My favorite quote from C&H is:
_"Sometimes I think the surest sign that intelligent life exists elsewhere in the universe is that none of it has tried to contact us."_

It was a sad day when Bill Watterson retired.


----------



## RoryA (Feb 11, 2011)

I think they should add Calvinball to the Olympics.


----------



## alansidman (Feb 11, 2011)

> It was a sad day when Bill Watterson retired.



He is sorely missed.  What a strange mind.


----------



## Cbrine (Feb 16, 2011)

He's my hero for the obvious reason.

Cal


----------



## Worf (Dec 20, 2011)

For those still looking for a special Xmas gift, here's the complete C & H for US$92...

http://astore.amazon.com/ucomicscom/detail/0740748475


----------



## alansidman (Dec 20, 2011)

And it is winter time so here are Calvin's snowmen for you.

http://www.box.com/shared/opvnmjiftm

Alan


----------



## Joe4 (Dec 21, 2011)

> And it is winter time so here are Calvin's snowmen for you.

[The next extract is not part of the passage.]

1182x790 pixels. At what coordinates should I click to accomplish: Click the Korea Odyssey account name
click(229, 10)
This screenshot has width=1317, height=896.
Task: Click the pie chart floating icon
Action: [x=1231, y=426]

Yes, many great classics in there!


----------



## MrKowz (Dec 21, 2011)

This was amazing - very well done recreations of the Calvin and Hobbes snowmen comics:

http://www.youtube.com/watch?v=pq8iyhMFLYE&feature=player_embedded


----------



## RonaldD (Dec 21, 2011)

I like them, but I've never use them for avatars.


----------